Now, these are also difficult topics. They are complex. They are often emotional and divisive. So we’ll look at them sensitively and prayerfully. We need to recognize that we might not all come to the same conclusions about how to approach these issues as Christians. It goes without saying that we won’t be able to do these topics justice. But hopefully we can get a sense of what’s at stake with each of them and how we can begin to approach them from a biblical point of view.
Years ago when I was at Acadia Divinity College, I remember my theology professor, Dr. Roy Williams, commenting that we’re at the point where churches and Christian organizations from other places around the world are beginning to send missionaries to the US and Canada. He made that comment almost 30 years ago.
And, yes, we still send CBM staff overseas to other parts of the world to share the truth of Christ and love of God in word and deed. But the simple truth is, the Canada we live in today is not the Canada most of us grew up with. To use old fashioned language, our own community is a mission field. Even if you grew up in this area, and can look back at generations of family, if you are a follower of Jesus you are now officially “from away.” You are an exile, a stranger, a sojourner whose citizenship is in heaven.

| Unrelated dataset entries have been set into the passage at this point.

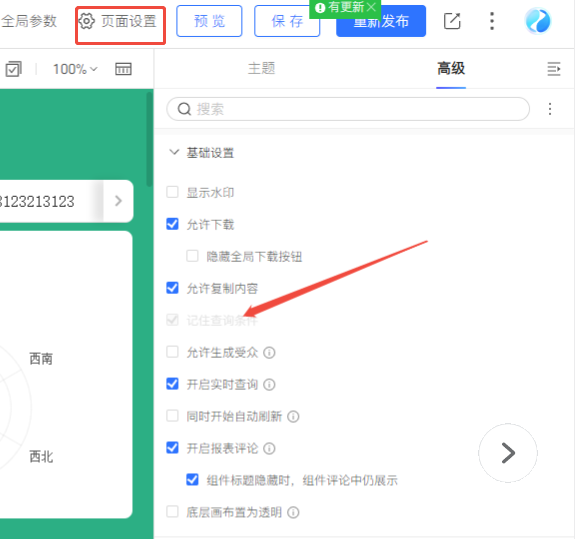Click the 保存 save button
575x539 pixels.
click(287, 21)
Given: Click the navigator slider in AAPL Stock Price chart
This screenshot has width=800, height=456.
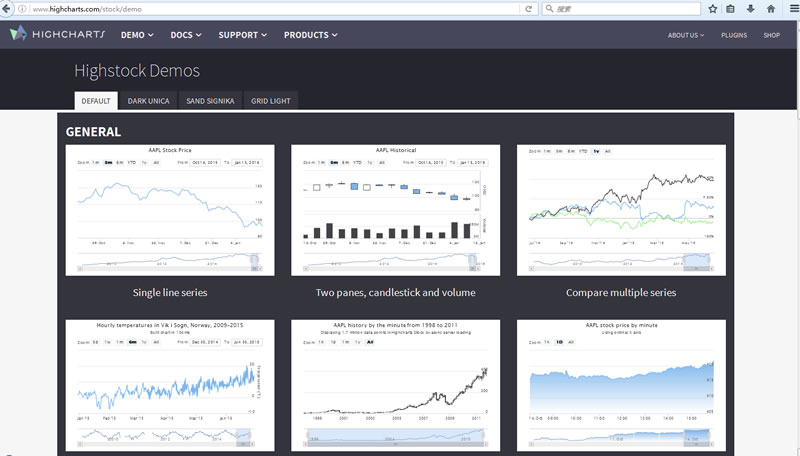Looking at the screenshot, I should pyautogui.click(x=253, y=263).
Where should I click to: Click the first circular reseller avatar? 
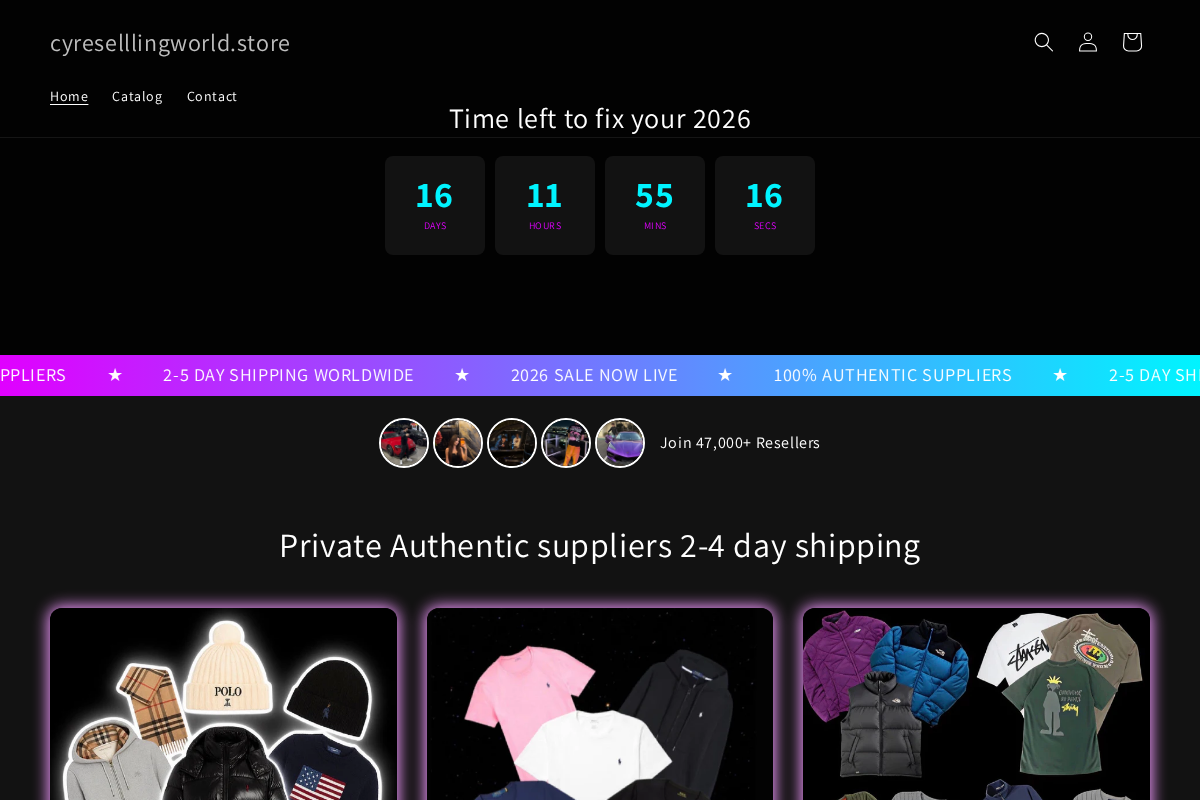(403, 442)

When the apostle Paul tells Timothy to pray for leaders, he does so because of the truth of who Christ is. He does so because he wants believers to be able to live out their faith amongst their neighbours, their family and friends. More than that, he does so because of what’s at the center of God’s heart: God, he says, wants everyone to be saved and to come to the knowledge of the truth.
And what is that truth? For there is one God and one mediator between God and mankind, the man Christ Jesus, who gave himself as a ransom for all, a testimony at the proper time. Living out and sharing this truth is what it means to be the light of the world. That’s what it means to love our neighbor, to show God’s love in our words and through our deeds. Because whatever other people believe, whatever is going on in the world around us, people still need truth. People still need hope. People still need forgiveness. People still need Christ.
One thought on ““Living as Exiles #1: Being From Away””
Great word Brother! I look forward to following these sensitive issues with you. Go bless you!